Schematic view of the RMA during a hysteresis loop along the magnetic hard axis where the magnetization reversal takes place via a stepwise rotation of $\vec{M}$. Due to the relaxation times of class II grains in the AF there is a misalignment between RMA and $\vec{M}$.

Figure 8

(a) $H_{\mathrm{EB}}$ and (b) $H_{\mathrm{C}}$ as a function of angle (black symbols) of a system of ${\text{Cu}}^{50\mathrm{nm}}/{\text{Ir}}_{17}{\text{Mn}}_{83}^{30\mathrm{nm}}/{\text{Co}}_{70}{\text{Fe}}_{30}^{15\mathrm{nm}}/{\text{Si}}^{20\mathrm{nm}}$. The dashed line (green) corresponds to numerical calculations based on Eq. (7) using a resolution of $0.5^{\circ }$ for ${\beta }_{\mathrm{F}}$. Material parameters used can be found in Table 2. The red line corresponds to a numerical calculation based on Eq. (8) using the same parameters.
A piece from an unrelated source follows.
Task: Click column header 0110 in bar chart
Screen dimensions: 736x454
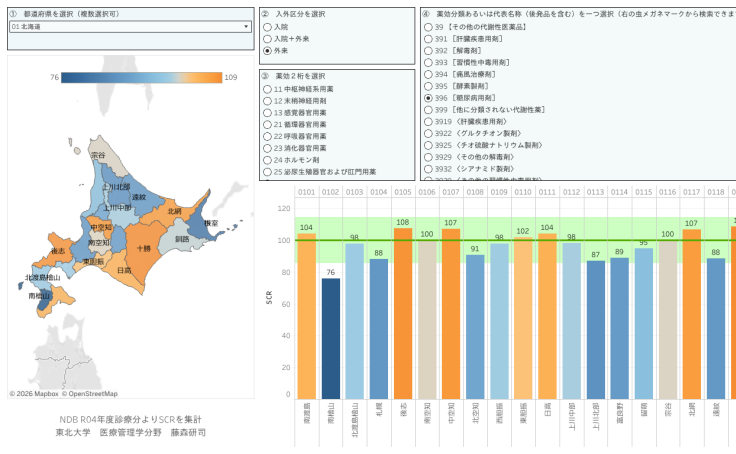Action: [522, 192]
For $H_{\mathrm{C}}$ there is almost no difference for both calculations.

Figure 9

(a) $H_{\mathrm{EB}}$ and (b) $H_{\mathrm{C}}$ as a function of angle of a system of ${\text{Cu}}^{50\mathrm{nm}}/{\text{Ir}}_{17}{\text{Mn}}_{83}^{30\mathrm{nm}}/{\text{Co}}_{70}{\text{Fe}}_{30}^{15\mathrm{nm}}/{\text{Si}}^{20\mathrm{nm}}$ for different measurement times of the magnetization curves $t_{\mathrm{H}}$.

Figure 10

Minimum of the relation $H_{\mathrm{C}}\left({\phi }_{\mathrm{ext}}\right)$ for different $t_{\mathrm{H}}$. The error corresponds to the uncertainty in the determination of $H_{\mathrm{C}}$. The line is serving as a guide to the eye.